HB 2 has ‘Wicked’ repercussions across NC

Last week, Schwartz joined major production companies and film studios, like A&E Network and Turner Broadcasting, in the fight against House Bill 2 when he denied the right to any organization based in North Carolina to produce any of his shows.

First-year William Leitch said he believes the consequences of this ban will be larger than a lot of people think.

“If you don’t think you know Stephen Schwartz, you’ve more than likely heard him,” Leitch said.

Schwartz’s works include popular high school theater production choices like “Godspell” and “Pippin.” His most famous work, “Wicked,” is frequently performed at Charlotte’s Blumenthal Performing Arts Center.

One venue already feeling the effect of Schwartz’s ban is the theater department at East Chapel Hill High School.

“We were looking at ‘Godspell’ for next season, and now we can’t,” said Hope Hynes Love, East Chapel Hill’s artistic director.

Blumenthal President Tom Gabbard said he isn’t aware of any immediate effects that Schwartz’s ban will have on the performing arts center but believes it will have negative ramifications on the state’s theater scene — especially if others follow Schwartz’s lead.

“The end result is that people in North Carolina could expect to see a real change in what’s available for arts and entertainment,” Gabbard said.

Adam Versényi, the chairperson of the UNC Dramatic Art Department, said he thinks more artists will boycott North Carolina due to the bill, which worries him for the department’s future.

“My fear is that HB2 will make it more difficult for us to recruit the most qualified faculty and graduate students to join our program,” he said.

Despite the losses both theater departments could face, Gabbard and Versényi both said they support Schwartz’s opposition to the bill, as well as his decision to pull his shows from the state.

But not all members of the North Carolina arts community agree with Schwartz’s actions.

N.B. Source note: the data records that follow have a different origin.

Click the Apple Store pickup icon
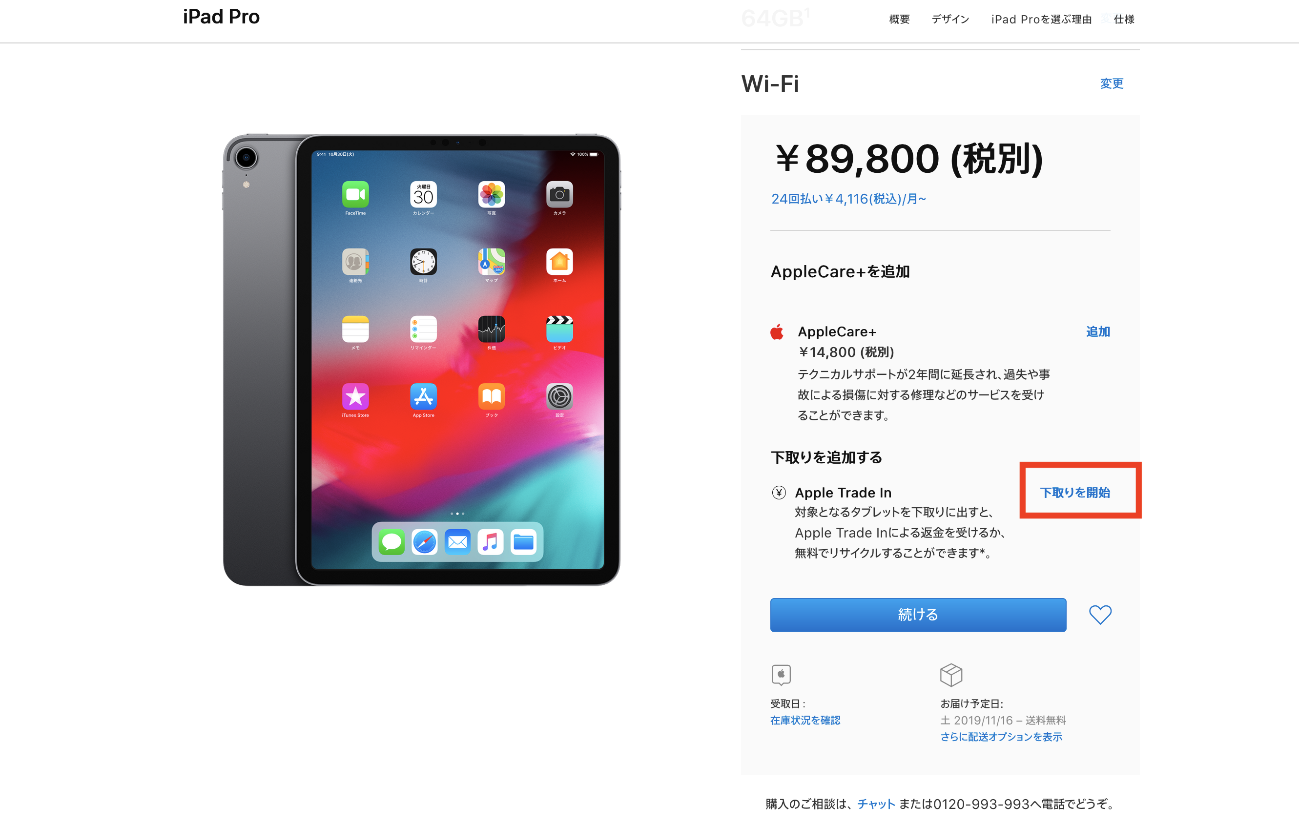This screenshot has width=1299, height=826. (781, 675)
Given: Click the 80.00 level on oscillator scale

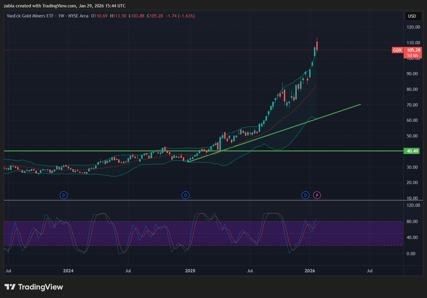Looking at the screenshot, I should [412, 221].
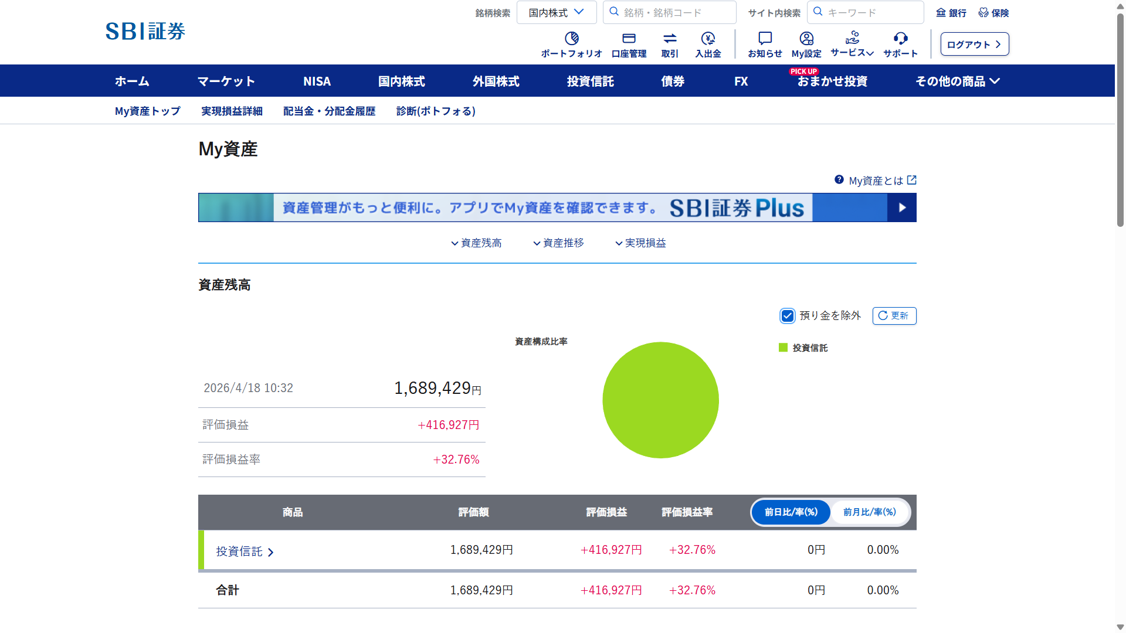Click the 入出金 yen icon
The height and width of the screenshot is (633, 1126).
708,39
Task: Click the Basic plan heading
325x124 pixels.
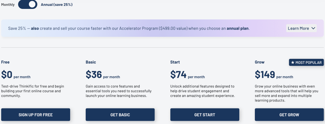Action: [91, 62]
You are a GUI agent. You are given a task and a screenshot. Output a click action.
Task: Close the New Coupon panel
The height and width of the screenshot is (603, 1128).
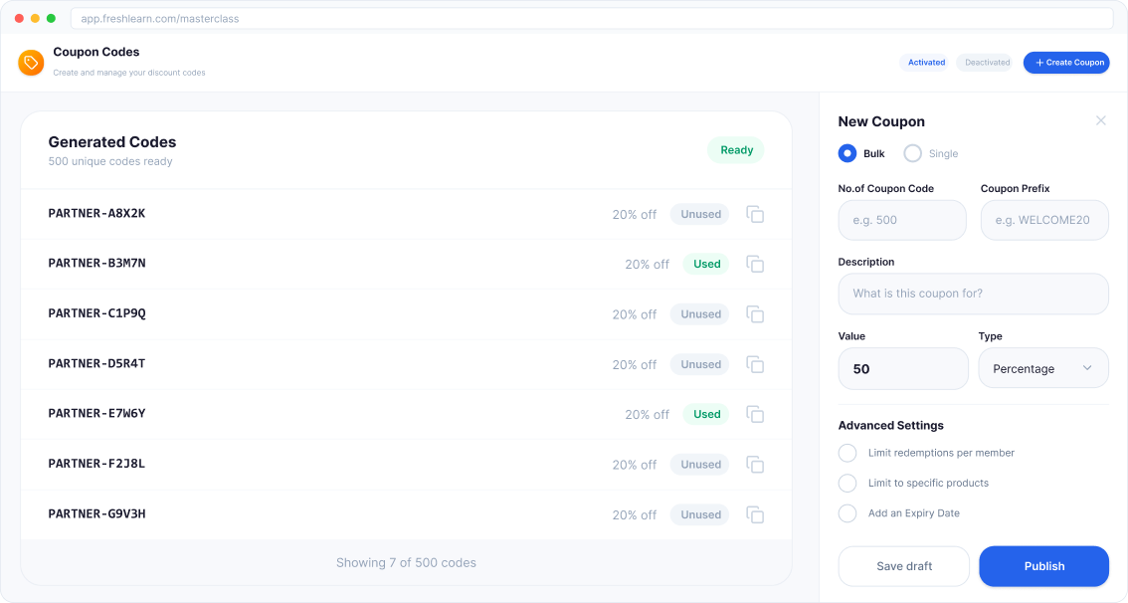(x=1101, y=120)
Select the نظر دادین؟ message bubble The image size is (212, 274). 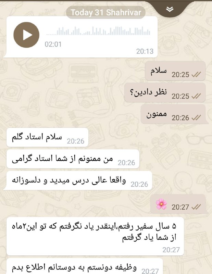[x=165, y=92]
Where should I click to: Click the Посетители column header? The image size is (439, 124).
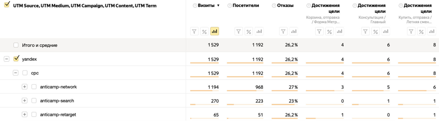coord(246,5)
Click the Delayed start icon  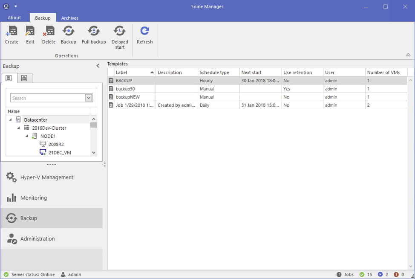click(x=120, y=32)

Leitch, a performer in UNC’s Pauper Players, said he shares Schwartz’s thoughts on House Bill 2 but thinks the composer’s actions unfairly hurt the state’s theater.

“The theater community has always gone against the grain to send a message about accepting people with open arms — particularly towards the gay community,” Leitch said.

Versényi said UNC’s Center for Dramatic Art will continue to send that message, regardless of bills North Carolina legislators pass.

“As soon as the bill was passed, I sent out a message to everyone involved with the Center for Dramatic Art as well as all dramatic arts majors, strongly stating my own opposition to the bill and reaffirming the center’s strong opposition to any discrimination based on sexuality and gender identity.”